Speed-crazed parents vs slow-mo children

Man and women running

 

Having three teen and pre-teens seems to mean a lot of time waiting for people to get ready. If they are not putting olive oil on their eyelashes or extending their eyebrows or moisturising their legs [when did that become a thing?], they are fighting over clothes. It doesn’t help that one of them is a bit of a philosopher so spends a lot of time between getting dressed thinking about stuff. In a way it’s admirable that she doesn’t seem at all phased by her mother’s overemphasis on speed and continues to go at her own relaxed pace. Clearly time-pressed parents are the mad people, not their more laconic offspring. But sometimes it would just help if they were a bit speedier.

At the weekend, only son and I found ourselves in New Look’s changing room with all three girls trying stuff on. Only son almost fell asleep. Then he woke up on a manic high and started playing hide and seek. Meanwhile, I was called one by one by each daughter to pass judgement on outfits while simultaneously trying to ascertain where only son was hiding.

My partner is away. In an ideal world I would clone myself so I could be both in New Look and in the swimming pool or wherever since the age gap between daughter one and only son means that there are few things that everyone wants to do. Daughters one and two want to watch scary films. Daughter three has nightmares over Agatha Christie. On the upside, daughter one has developed a new passion for Chris Evans [not the DJ] and keeps asking to watch The Avengers, something that only son is not entirely averse to. These moments do not happen often, though, so in the absence of a cloning machine, I have spent a lot of time waiting for people and driving around.

Firstly, on Friday. I had to do both school drop-offs and pick-ups, including an after school pick-up. This would have been fine, but daughter one was on a go-slow at the end of a week of exams and still pondering on the biology of slow worms in the school library while I was waiting outside texting her with increasing amounts of exclamation marks. That meant we were late for only son’s dance club and had no time to get petrol. We arrived slightly late for only son with the petrol gauge flashing on empty.

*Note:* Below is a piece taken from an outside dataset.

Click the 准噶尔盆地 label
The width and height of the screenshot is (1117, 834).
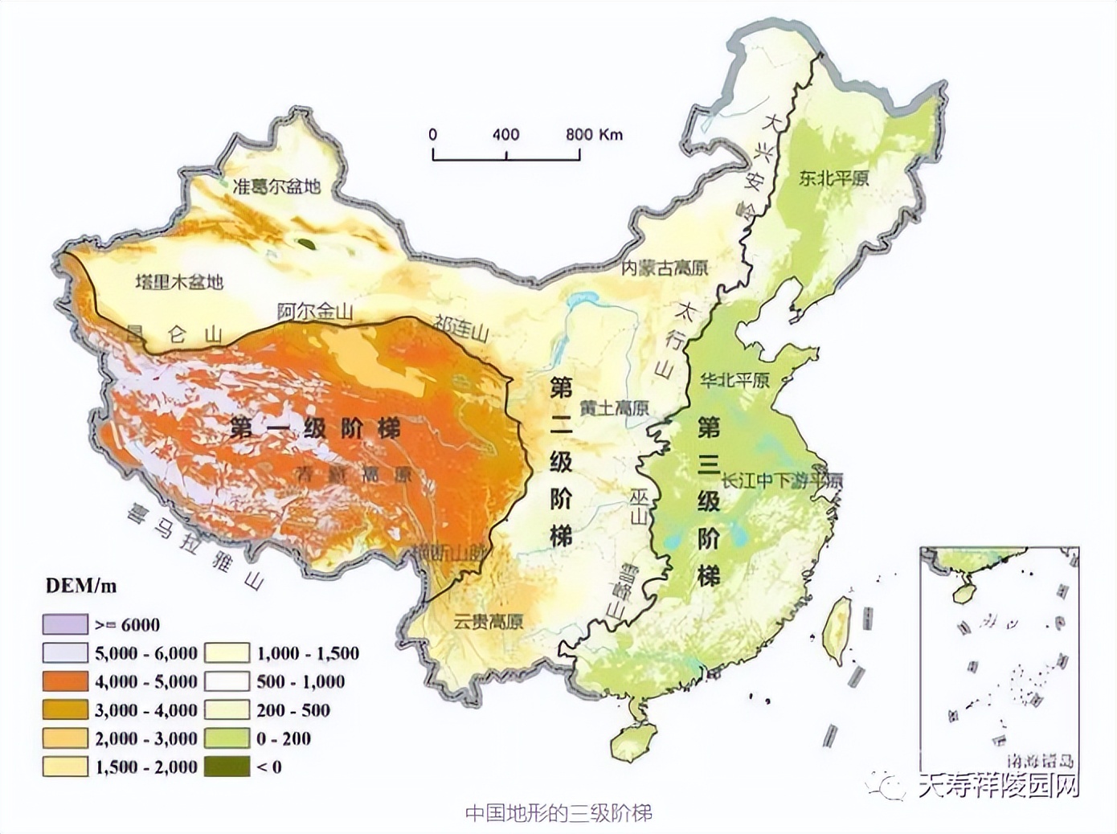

The dance teacher announced that the dance show next week will involve parents taking their kids to the theatre – about half an hour’s drive away, but nowhere near daughters one and two’s school – for 4pm sharp, picking them up at 4.15 after a very brief rehearsal, taking them out for an hour, delivering them back and then waiting an hour and a half till the show starts. This all relies on parents being endlessly on call and having no other children or a whole back-up army. I am thinking of implementing a total ban on extracurricular activities henceforward.

We headed for the nearest petrol station. It had run out of diesel. We headed for the next petrol station and got caught in a traffic jam. We did a u-turn and drove towards the next nearest petrol station. There was another traffic jam. I felt like a rat in a trap. The petrol gauge seemed to be flashing faster. We took a back route. Eventually we got petrol. “I feel like I spend a far bigger part of my life than I would like driving people places,” I said to no-one in particular in a possibly slightly stressed voice, “and permanently in catch-up mode”.

Later, only son whispered to me: “I hope that I make your life easier, mum. Do you want an orange?” I immediately felt guilty and went to work on an elaborate plan to ensure I pick up and drop off people all in the right places at the right times and am not up till 4am catching up on work on a Monday. It involved extensive research on wi-fi areas near the theatre.

As luck would have it, only son woke up early on Saturday and spent half an hour complimenting me on my hair, my cheeks and my general being. This is all very, very sweet, but if he could just have done it one hour later he would have reached a more receptive audience.

*Mum on the run is Mandy Garner, editor of Workingmums.co.uk.